Zaha Hadid e a arquitetura enquanto performance
Extravagante como as curvas e os ângulos dramáticos de suas construções, Zaha Hadid morreu, aos 65, nesta semana. Estive poucas vezes diante dela, não para entrevistas, mas em feiras de arte e aberturas de exposições que ela gostava de frequentar. Sua presença, tal qual sua arquitetura, é um tanto magnética. Impossível não olhar para ela nem para seus prédios estonteantes.
Hadid criou uma geometria orgânica, de formas que parecem se chocar umas com as outras sempre num equilíbrio um tanto precário, lembrando as curvas de Oscar Niemeyer, só que turbinadas pela pirotecnia do desenho à base de iMacs e seus softwares ultrapoderosos.
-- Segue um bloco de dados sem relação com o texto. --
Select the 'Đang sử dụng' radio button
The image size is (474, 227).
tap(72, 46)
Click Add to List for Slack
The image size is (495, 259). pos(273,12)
Desde seus primeiros projetos, como o posto de bombeiros da Vitra, firma de design na fronteira da Suíça com a Alemanha, Hadid trata o concreto como massa de modelar, alternando entre obras de angulosidade pronunciada e contornos mais voluptuosos que lembram o corpo da mulher.
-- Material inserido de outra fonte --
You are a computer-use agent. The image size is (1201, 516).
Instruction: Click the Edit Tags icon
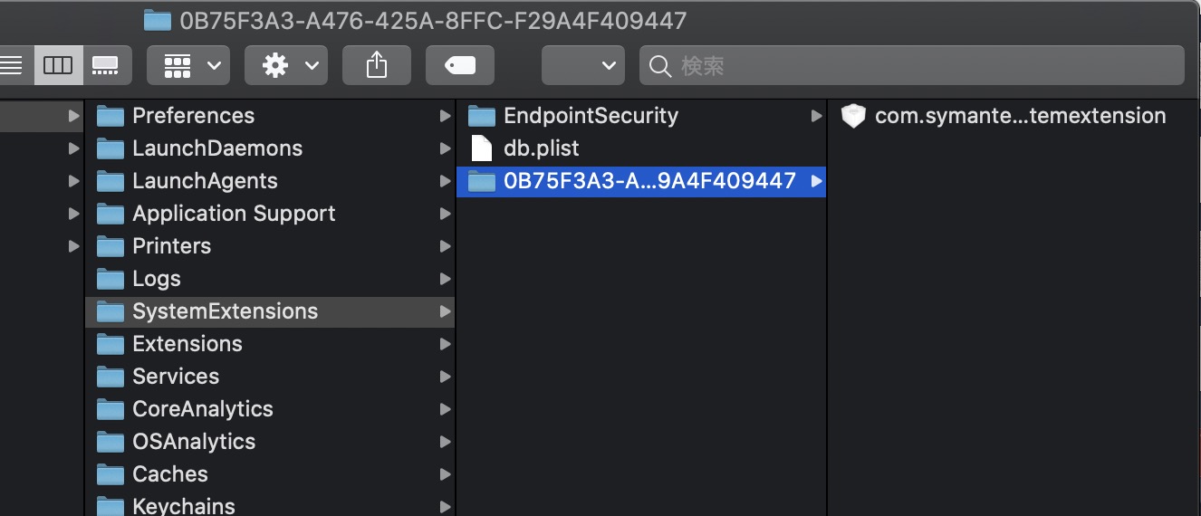coord(460,65)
Um de seus projetos mais marcantes, espécie de prelúdio à era das curvas mais ousadas, foi a sede da BMW em Leipzig, um complexo todo horizontal, que lembraria qualquer galpão de fábrica não fosse sua fachada de aspecto elástico, com uma curva que liga seus pavimentos.
Mais tarde, Hadid foi acentuando o caráter orgânico de suas construções, algo nítido em projetos como o Centro Aquático de Londres, construído para a Olimpíada de 2012, no centro cultural Heydar Aliyev, realizado no mesmo ano no Azerbaijão, e o parque Dongdaemun, de 2013, em Seul.
Da mesma forma que gostava de fazer aparições dramáticas, usando vestidos e joias que pareciam esculturas, Hadid pensava sua obra arquitetônica como elemento capaz de engendrar coreografias espontâneas. No lugar de corredores e escadas, tentava desenhar verdadeiras passarelas.


Seu parque em Seul, que lembra uma serpente com partes do corpo enterradas no chão, ou seu Museu de Arte do Século 21, inaugurado há seis anos em Roma, são exemplos claros de seu pensamento da arquitetura como performance, no caso, um ato arrasa-quarteirão.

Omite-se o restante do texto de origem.